1998-2002 Yamaha YZF-R1

Beautiful Bikes – The Yamaha YZF-R1

If you look, you’ll realise that it’s finally happened: people have realised that 20-year-old sportsbikes are modern classics…

And especially when they look this good… Back in 1996 work began on the YZF-R1, at the same time as work was ending on the porky YZF1000R Thunderace and we think the result – the 1998 Yamaha YZF-R1 4XV is a benchmark sportsbike in more ways than one.

Kunihiko Miwa was the man behind the YZF-R1 and it would not only blow the previous best bike into the weeds – Honda’s CBR900RR FireBlade – it would also become known as perhaps the best-looking bike to come out of Japan ever…

When rumours originally trickled in, this was going to be a 750cc replacement for the YZF750 but – despite getting the likes of Yamaha’s World Superbike stars Scott Russell and Colin Edwards on board for an exclusive test – this was going to be a full-on 998cc-powered beast, pumping out around 150bhp and with a compact chassis.

Oh and that chassis. OK, so in 1998 when the R1 was launched the Yamaha 500cc GP bike hadn’t done much, but they did allow chassis design to trickle down to Yamaha’s road bikes. Long before anyone else did it, Yamaha used a long swingarm, positioned well forward for better traction, something since copied by all and sundry.

The bike was launched at the tight and twisty Cartagena circuit in Spain, where a litre bike really shouldn’t do the business, but it did: blowing away all the assembled journalists and racers who were there to meet and greet – including Niall Mackenzie, the three-time BSB title winner on the old YZF750…

That year, it was clear that the Honda FireBlade was well beaten – despite coming out in RR-W/X form for ’98 and ’99 – and the new ‘Ninja’ was beaten too: the Kawasaki ZX-9RC1 was more graceful, more shark-like and lighter than before – but it was all too little, too late…

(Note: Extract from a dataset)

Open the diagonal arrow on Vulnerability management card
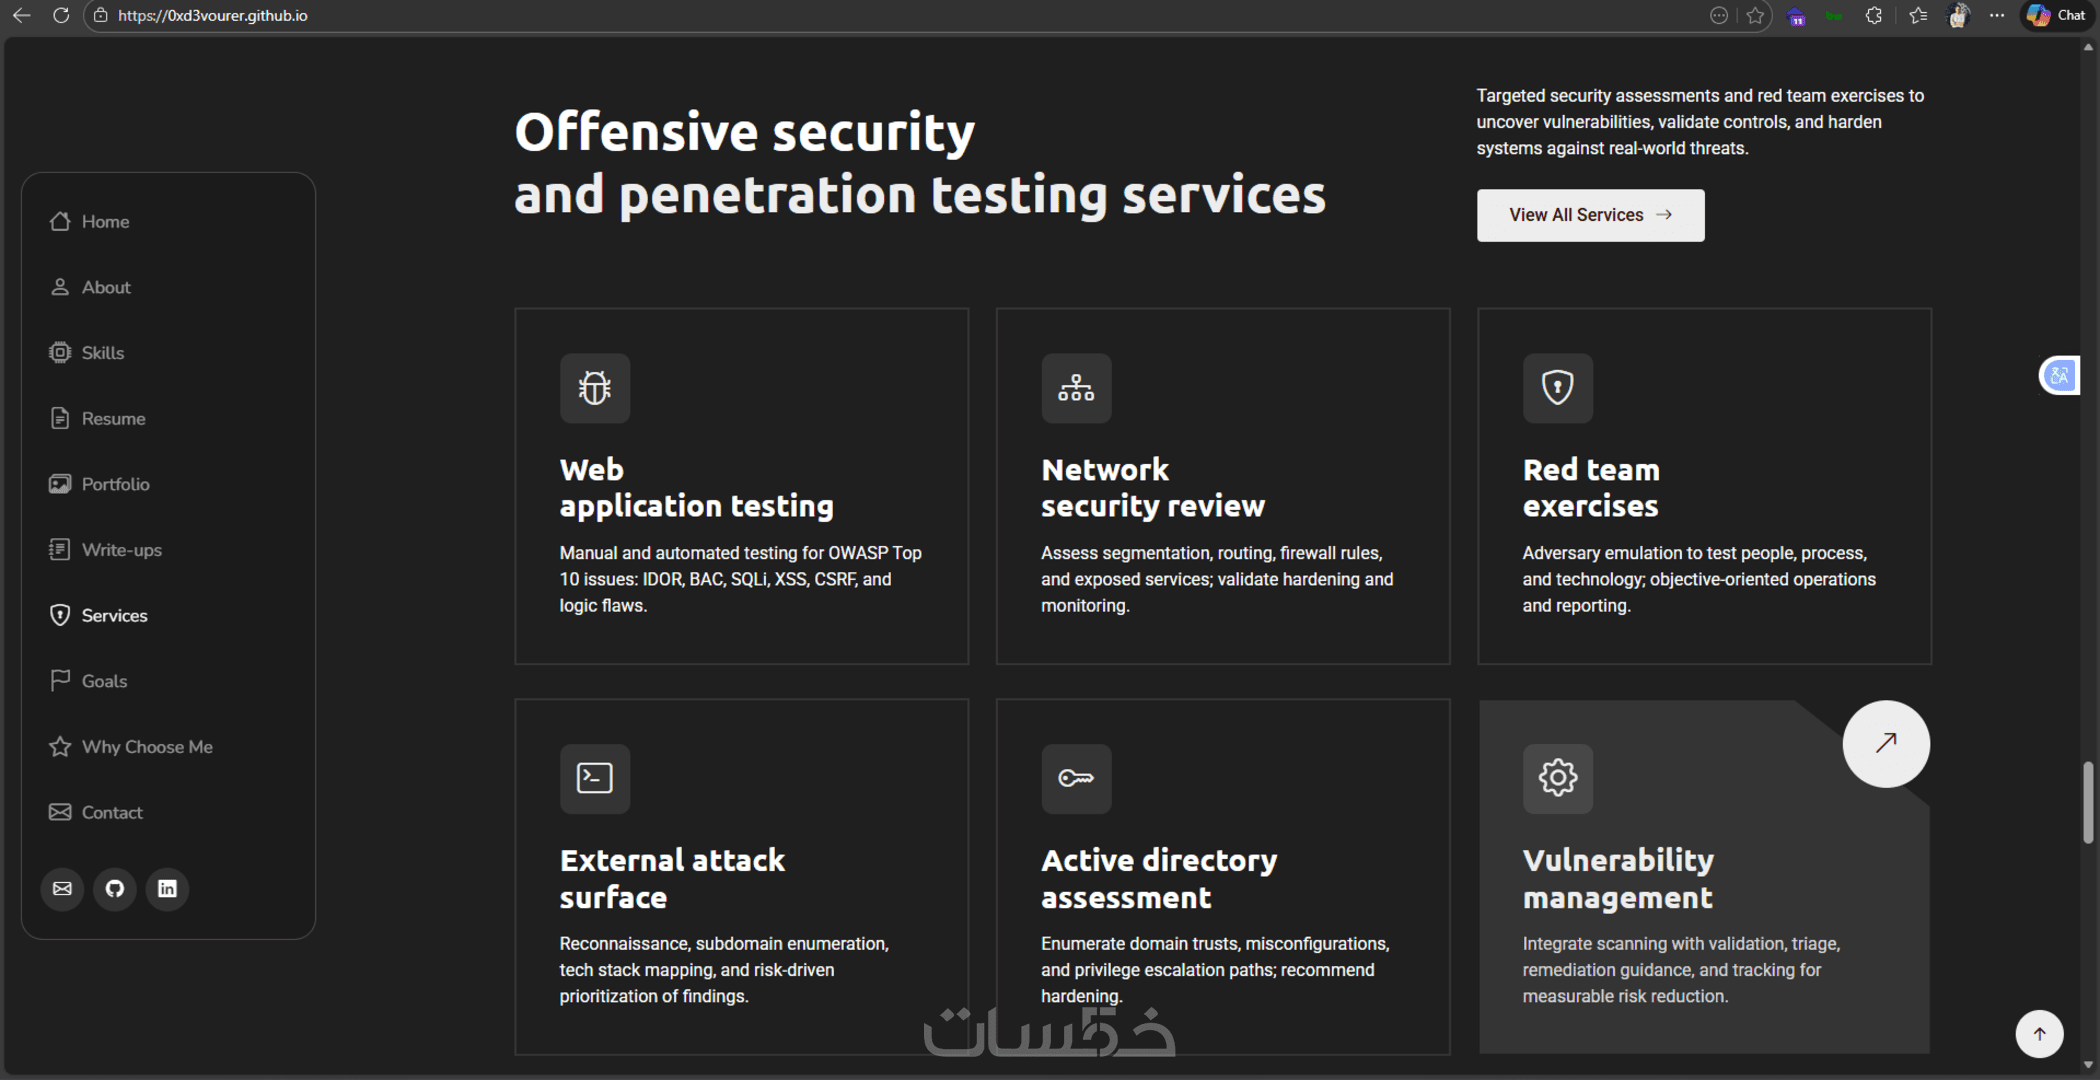Viewport: 2100px width, 1080px height. tap(1886, 744)
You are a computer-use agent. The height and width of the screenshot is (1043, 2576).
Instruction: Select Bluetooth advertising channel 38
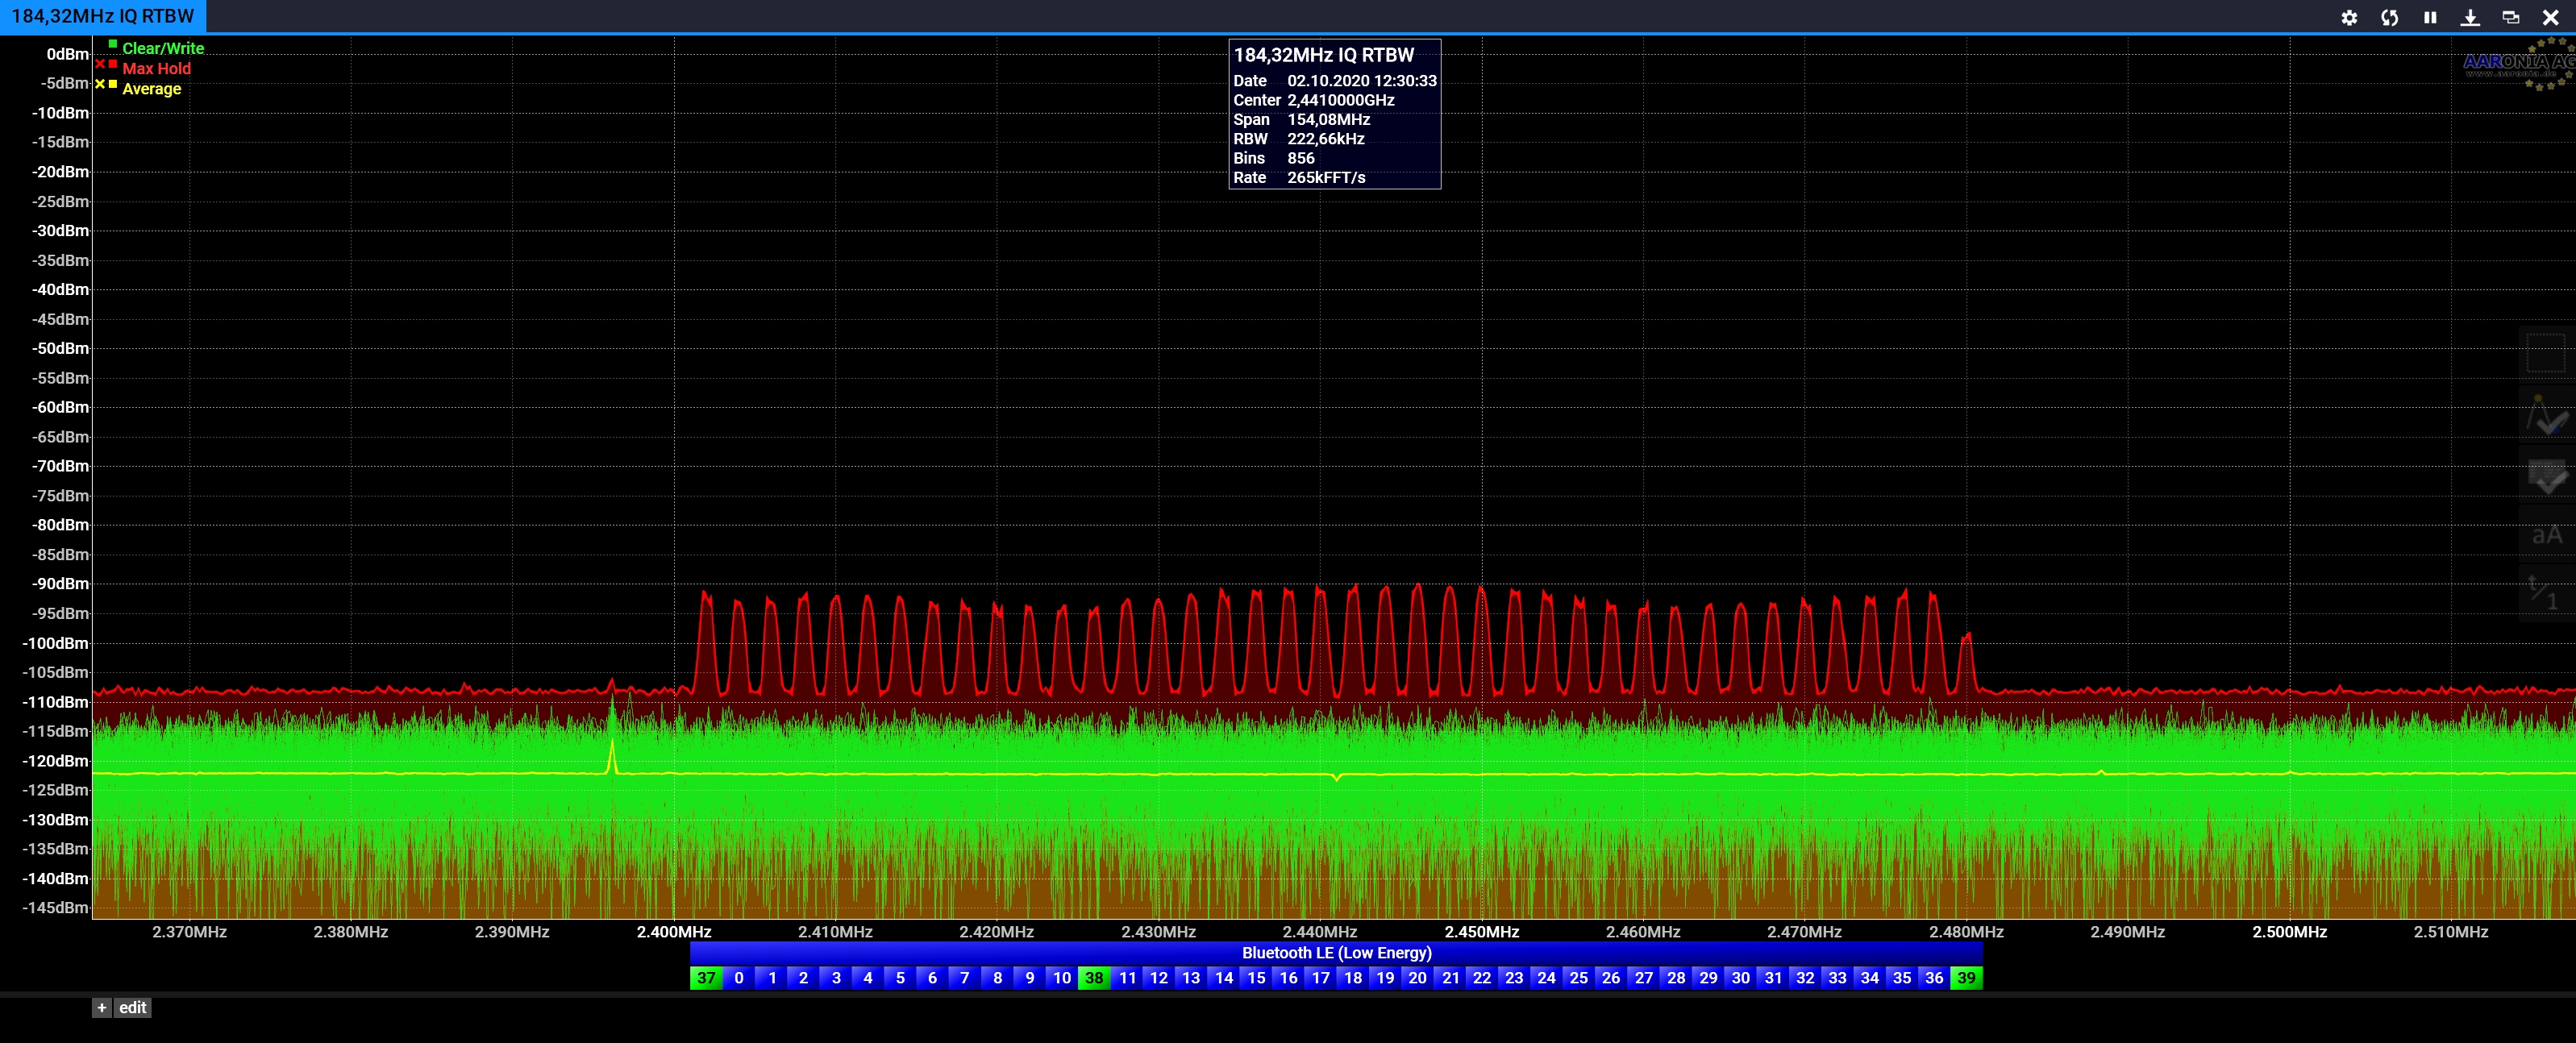coord(1094,978)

1998-2002 Yamaha R1Was it just a case of sheer performance? No. OK, so the R1/4XV’s motor had class-leading power, the Deltabox II frame was gorgeous, in race fashion it had a gear-linkage going through the frame and the chassis kept that 150bhp in check, the long swingarm gave traction and the blue-spot Sumitomo brake calipers became the byword in braking, but none of this mattered.

What mattered was that the 1998 YZR-R1 was the best-looking Japanese sportsbike ever… perhaps it still is? The bodywork had a real ‘lupine’ look to it at the front. It had attractive ‘eyes’ while the close-fitting bodywork hugged the contours of that race-derived chassis, finishing in an upwardly-raked tail with two round, rear lights. Back then the tail unit and pillion provision was a joke, today it’s considered ‘generous’. How times change, eh?

The cockpit was equally futuristic with some lovely touches, such as the LCD speedo and dash… the package was just that much ahead of its time – and if you don’t believe us, simply slide a 1998 Honda CBR900RR-W Blade and a 1998 4XV R1 next to each other to see what looks the best 20 (yes, 20) years on…

1998-2002 R1Then there were the colour schemes. By the late 1990s we’d (thankfully) left the shell-suit era behind, and the R1 ‘kept it simple stupid.’

In came a red-white colour scheme that has been a byword of utter simplicity since alongside a smart, muted dark blue. Weirdly, we prefer the blue, and yet the red-white is the one many people are now looking for, weird as you pay less for the blue model out in the real world…

YAMAHA YZF-R1 1998-1999 4XV

Price new: £9399 (Nov 1997) but £8539 Nov 1998 thanks to the parallel market

Price now: £3500-£6000

Engine: 998cc, liquid-cooled inline-four, four-stroke.

Power: 150bhp @ 10,000rpm

Weight: 177kilos (wet around 205 kilos)

Wheelbase: 1395mm

FOR: Still crazy (and gorgeous) after 20 years…

AGAINST: Finding a good one is hard, as well as one that’s unmolested.